The Common Market Committee is briefed orally only in order to avoid weakening the Danish positions through leaks. Illuminating for the delicate balance in Danish EC policy-making is a decison made by the Common Market Committee in 1983 after doubts about whether the then foreign minister had in fact stuck to the position he had stated to the committee. The decision made by the Common Market Committee was that henceforth oral briefings by ministers were to be taken down stenographically in the committee's own minutes. And since 1988 the committee has had a special "EC consultant" attached to it permanently (at present a senior civil servant provided by the Ministry of Finance). In the most recent years, the committee has furthermore been supported by a special envoy in Brussels, who serves as a liaison to the European Parliament independent of the Denmark's Permanent Representation. The arrangement is meant to strengthen the committee relative to the government and the ministries, and is said to have bolstered morale in the committee (Drachmann 1991).

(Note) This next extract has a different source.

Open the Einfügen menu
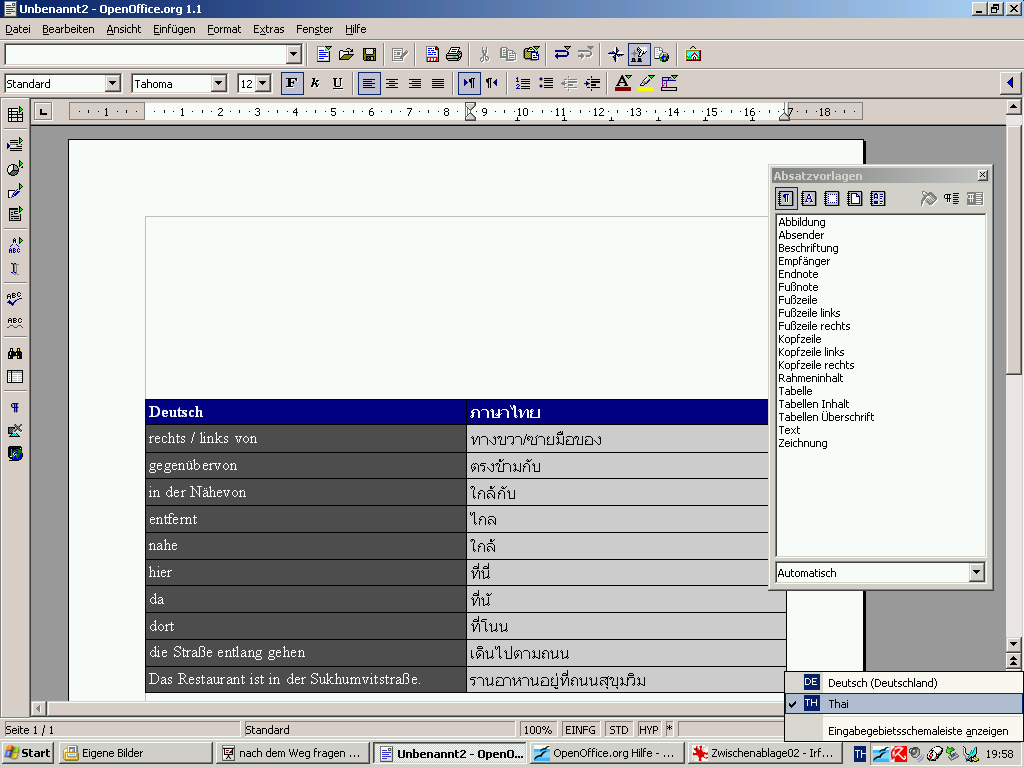Screen dimensions: 1024x768 174,29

The members of the Common Market Committee may further demand information on any proposal or issue up for discussion among EC bodies. The government has also had to accept an obligation to forward to the committee briefs on the consequences and range of national law-making powers following the possible adoption of any Commission proposal in the Council.

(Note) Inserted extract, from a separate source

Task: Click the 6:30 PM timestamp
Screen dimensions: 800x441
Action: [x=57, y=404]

After the Single European Act of 1985, the Common Market Committee has also obtained the right to ask for a general debate in Folketinget upon any Commission proposal related to the single market. Such debates are held on the basis of a report written by the government. The debate follows general lines, after which the matter is referred back to the Common Market Committee. The matter may also be referred to other relevant standing committees for comments. It should be noted, however, that the general interest in these debates among MPs and in the media has been very limited.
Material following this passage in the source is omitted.